Render the records below as a JSON list of strings, one string per line, leaving out blank lines.

═══ MATERIAL FOR THIS EXERCISE

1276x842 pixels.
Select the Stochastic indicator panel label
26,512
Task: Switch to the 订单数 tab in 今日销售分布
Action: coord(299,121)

══════

* [CORRECT OUTPUT]
[
  "1276x842 pixels.",
  "Select the Stochastic indicator panel label",
  "26,512",
  "Task: Switch to the 订单数 tab in 今日销售分布",
  "Action: coord(299,121)"
]